I took the general thought as: “we don’t get useful comments from the general public, we get useful comments from those few people who read lots of our stuff then talk to us privately”. But if the general way things work is 1. people read the OPP blog (public) then 2. talk to OPP privately (perhaps because they don’t believe anyone takes public discourse seriously), but doing 2. means you are then no longer part of the general public, then almost by definition public discourse isn’t going to be useful: those motivated enough to engage in private correspondence are now not counted as part of public discourse!
Maybe I’ve misunderstood something, but it seems very plausible to me that the public discourse generates those useful private conversations even if the useful comments don’t happen on public forums themselves.
I’m also uncertain if the EA forum counts as public discourse Holden doesn’t expect to be useful, or private discourse which might be, which puts pressure on the general point. If you typify ‘public discourse’ as ‘talking to people who don’t know much’ then of course you wouldn’t expect it to be useful.
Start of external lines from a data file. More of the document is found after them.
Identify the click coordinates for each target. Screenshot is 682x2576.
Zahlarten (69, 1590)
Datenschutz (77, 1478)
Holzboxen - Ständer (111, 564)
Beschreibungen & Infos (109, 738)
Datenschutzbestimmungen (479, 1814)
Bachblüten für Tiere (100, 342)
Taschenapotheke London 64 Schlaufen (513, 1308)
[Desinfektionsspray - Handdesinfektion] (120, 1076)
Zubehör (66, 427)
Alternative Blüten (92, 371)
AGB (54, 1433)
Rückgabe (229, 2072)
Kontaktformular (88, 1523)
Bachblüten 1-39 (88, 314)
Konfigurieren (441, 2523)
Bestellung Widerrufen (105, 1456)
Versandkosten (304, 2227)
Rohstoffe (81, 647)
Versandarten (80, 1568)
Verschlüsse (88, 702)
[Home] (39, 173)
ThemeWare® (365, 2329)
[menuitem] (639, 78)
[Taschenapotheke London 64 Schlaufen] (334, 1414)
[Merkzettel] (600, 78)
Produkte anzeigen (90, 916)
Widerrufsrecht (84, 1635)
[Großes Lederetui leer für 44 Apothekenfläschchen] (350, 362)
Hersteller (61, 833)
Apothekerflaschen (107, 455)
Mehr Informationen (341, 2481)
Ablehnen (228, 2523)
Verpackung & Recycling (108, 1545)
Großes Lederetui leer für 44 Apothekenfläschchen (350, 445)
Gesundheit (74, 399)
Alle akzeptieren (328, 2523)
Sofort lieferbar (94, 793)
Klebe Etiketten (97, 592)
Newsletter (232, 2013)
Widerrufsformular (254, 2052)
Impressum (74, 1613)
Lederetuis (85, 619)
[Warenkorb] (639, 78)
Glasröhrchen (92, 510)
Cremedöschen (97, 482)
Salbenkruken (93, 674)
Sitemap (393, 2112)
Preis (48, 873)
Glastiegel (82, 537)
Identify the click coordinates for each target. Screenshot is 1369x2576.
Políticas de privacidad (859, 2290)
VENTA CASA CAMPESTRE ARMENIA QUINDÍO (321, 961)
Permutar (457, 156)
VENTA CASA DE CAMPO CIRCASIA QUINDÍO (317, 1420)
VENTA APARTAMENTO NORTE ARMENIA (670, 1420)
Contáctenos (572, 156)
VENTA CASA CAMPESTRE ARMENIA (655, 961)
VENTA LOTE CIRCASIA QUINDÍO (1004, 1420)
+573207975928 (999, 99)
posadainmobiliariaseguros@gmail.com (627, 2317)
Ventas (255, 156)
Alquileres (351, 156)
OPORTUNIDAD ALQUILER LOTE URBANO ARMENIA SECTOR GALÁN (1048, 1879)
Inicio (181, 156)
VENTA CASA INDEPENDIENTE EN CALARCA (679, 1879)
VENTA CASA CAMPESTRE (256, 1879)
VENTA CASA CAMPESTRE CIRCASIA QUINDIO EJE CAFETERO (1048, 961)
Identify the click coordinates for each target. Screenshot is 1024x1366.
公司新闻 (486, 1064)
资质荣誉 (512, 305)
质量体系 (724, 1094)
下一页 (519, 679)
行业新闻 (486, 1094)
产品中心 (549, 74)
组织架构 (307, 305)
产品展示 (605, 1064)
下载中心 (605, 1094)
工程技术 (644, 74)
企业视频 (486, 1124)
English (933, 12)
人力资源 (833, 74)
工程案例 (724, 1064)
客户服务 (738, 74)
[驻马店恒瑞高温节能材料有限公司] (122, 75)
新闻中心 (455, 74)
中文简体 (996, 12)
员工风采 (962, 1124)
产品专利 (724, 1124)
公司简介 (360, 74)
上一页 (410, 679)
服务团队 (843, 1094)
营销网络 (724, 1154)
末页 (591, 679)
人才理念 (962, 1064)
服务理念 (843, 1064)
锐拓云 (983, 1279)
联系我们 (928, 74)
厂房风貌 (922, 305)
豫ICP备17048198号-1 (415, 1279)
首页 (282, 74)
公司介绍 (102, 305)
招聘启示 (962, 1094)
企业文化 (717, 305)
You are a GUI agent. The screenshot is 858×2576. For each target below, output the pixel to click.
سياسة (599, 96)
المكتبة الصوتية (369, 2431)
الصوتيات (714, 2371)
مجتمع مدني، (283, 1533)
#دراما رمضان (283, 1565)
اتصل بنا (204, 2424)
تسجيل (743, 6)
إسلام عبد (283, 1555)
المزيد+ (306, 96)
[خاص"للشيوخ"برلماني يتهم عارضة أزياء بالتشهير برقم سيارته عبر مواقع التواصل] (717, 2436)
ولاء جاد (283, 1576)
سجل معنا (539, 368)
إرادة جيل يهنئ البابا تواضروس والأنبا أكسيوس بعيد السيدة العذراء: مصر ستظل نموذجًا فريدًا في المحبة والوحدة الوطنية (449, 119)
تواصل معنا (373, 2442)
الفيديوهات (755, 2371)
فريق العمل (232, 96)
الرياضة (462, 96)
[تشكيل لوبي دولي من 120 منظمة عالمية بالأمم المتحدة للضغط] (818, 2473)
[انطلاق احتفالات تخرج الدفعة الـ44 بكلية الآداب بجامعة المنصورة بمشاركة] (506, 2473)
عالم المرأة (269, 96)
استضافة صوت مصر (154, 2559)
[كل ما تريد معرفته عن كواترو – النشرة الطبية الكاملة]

Michael, this post wasn’t arguing that there are no benefits to public discourse; it’s describing how my model has changed. I think the causal chain you describe is possible and has played out that way in some cases, but it seems to call for “sharing enough thinking to get potentially helpful people interested” rather than for “sharing thinking and addressing criticisms comprehensively (or anything close to it).”
The EA Forum counts for me as public discourse, and I see it as being useful in some ways, along the lines described in the post.
Hi John, thanks for the thoughts.
I agree with what you say about public discourse as an “advertisement” and “critical first step,” and allude to this somewhat in the post. And we plan to continue a level of participation of public discourse that seems appropriate for that goal—which is distinct from the level of public discourse that would make it feasible for readers to understand the full thinking behind the many decisions we make.
I don’t so much agree that there is a lot of low-hanging fruit to be had in terms of getting more potentially helpful criticism from the outside. We have published lists of questions and asked for help thinking about them (see this series from 2015 as well as this recent post; another recent example is the Worldview Diversification post, which ended with an explicit call for more ideas, somewhat along the lines you suggest). We do generally thank people for their input, make changes when warranted, and let people know when we’ve made changes (recent example from GiveWell).
And the issue isn’t that we’ve gotten no input, or that all the input we’ve gotten has been low-quality. I’ve seen and had many discussions about our work with many very sharp people, including via phone and in-person research discussions. I’ve found these discussions helpful in the sense of focusing my thoughts on the most controversial premises, understanding where others are coming from, etc. But I’ve become fairly convinced—through these discussions and through simply reflecting on what kind of feedback I would be giving groups like GiveWell and Open Phil, if I still worked in finance and only engaged with their work occasionally—that it’s unrealistic to expect many novel considerations to be raised by people without a great deal of context.
Even if there isn’t low-hanging fruit, there might still be “high-hanging fruit.” It’s possible that if we put enough effort and creative thinking in, we could find a way to get a dramatic increase in the quantity and quality of feedback via public discourse. But we don’t currently have any ideas for this that seem highly promising; my overall model of the world (as discussed in the previous paragraph) predicts that it would be very difficult; and the opportunity cost of such a project is higher than it used to be.
Great points! (An upvote wasn’t enough appreciation, hence the comment as well).